Second, what constitutes abuse is usually how a child is taught and raised and not the content of what they are taught. There can be exceptions at the extremes, but those are a minority of cases. The question of abuse is actually one of does the actions of the parents cause the child emotional and psychological problems, does it physically harm the child. It is not the content of what they are taught, but how they are taught for the most part.
Third, it is difficult to understand how raising a child in the dominant belief system of a culture can cause them such distress and emotional turmoil that it leads to mental illness (thanks to my younger daughter for bringing this point up). In fact, it is those who are taught things contrary to the culture they are being brought up in that would be more likely to experience problems – things such as atheism for example.
Fourth, abuse is not defined on whether the beliefs taught will help or hurt society. That is of secondary importance. What is abusive is defined in relation to the health of the child, not of society in general. Indeed, there have been studies showing that some beliefs that cause distress and problem for individuals can be good for society.
Now, many that claim teaching religious beliefs is child abuse refer not to the way religiousbeliefs are taught but to the beliefs themselves, arguing that it sets the child up for problems later (I would argue that point, but let it stand for this example). However, let me ask, what about parents that do not teach their children to be responsible or how to work for their goals? They too are setting their child up for problems in life, so are they also child abusers? As I said, there are many ways parents can screw up raising their child, but still not be child abuse. I would put both of these as being problems, but not child abuse. In fact, I might even say that raising a child to be irresponsible is the greater “abuse’ as the religious child, in addition to the religious teachings, can and often does also learn to be a responsible human being who works for any goals they set.

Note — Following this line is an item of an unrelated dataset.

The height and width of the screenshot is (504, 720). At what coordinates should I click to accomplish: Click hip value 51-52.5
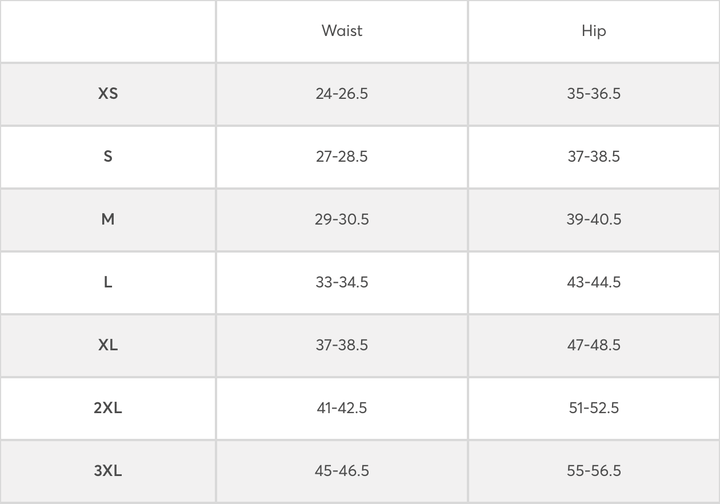pos(593,408)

In concluding, let me say that if you claim that it is better for the child and our society if the child were raised to learn of many different faiths and taught what each believed without the parent explicitly stating what they prefer the child to believe I would agree. Say that it is better for our society if the only thing about creationism that is taught to children is why it is wrong along with the evidence for evolution and the earth being over four billion years old and, again, I would agree with you.
Heck, I’ll go you one better; my wife and I not only taught our girls about other religions, we taught them ours and explained to them why we thought those religions were wrong and why our atheistic beliefs were correct. To use a word that is usually too easily used and too loosely defined, we indoctrinated our daughters.

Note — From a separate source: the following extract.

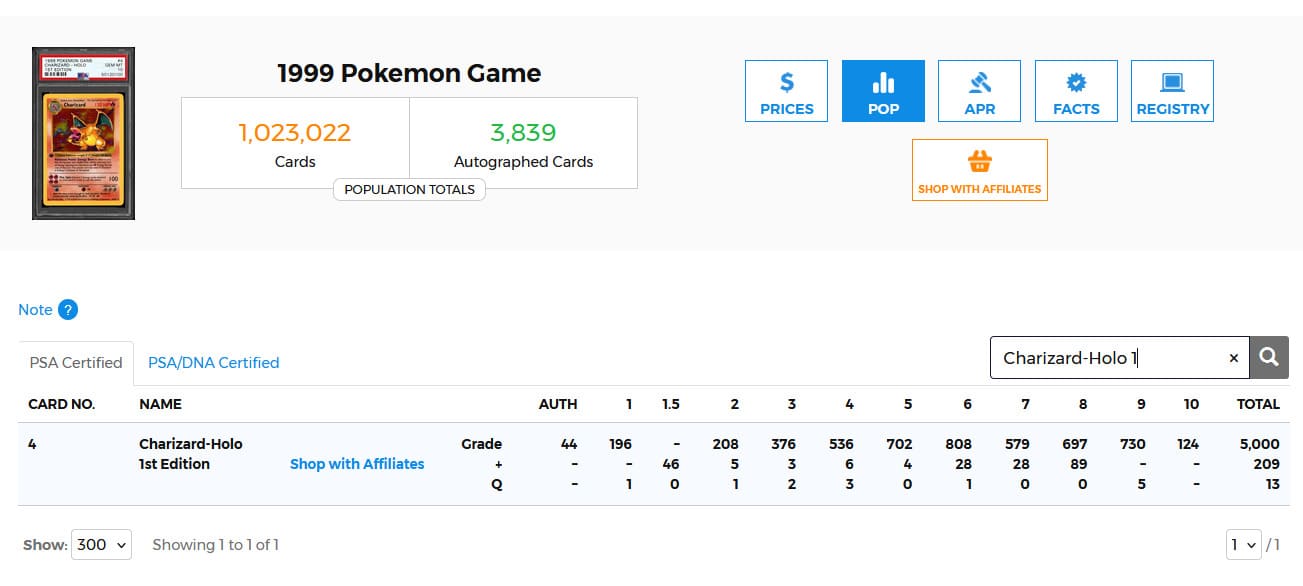The image size is (1303, 586).
Task: Click the magnifying glass search button
Action: 1269,357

However, to claim that teaching your child your religious beliefs and faith, and taking them regularly to religious worship and classes is child abuse, and I would strongly disagree. It can be, but for most it is not. To claim that it is stretches the meaning of child abuse and makes it so inclusive and encompassing that it not only loses it usefulness as a descriptor but becomes an active danger to the civil rights of all of us.
Save the claims of child abuse for the specific instances of when the teaching of religious beliefs becomes such – parents whose religious beliefs do not allow them to meet their child’s medical needs, groups such as the Quiverful movement who advocate a harsh and physical form of discipline, etc. – and stick to the more accurate claim that “it would be better if….” for the rest.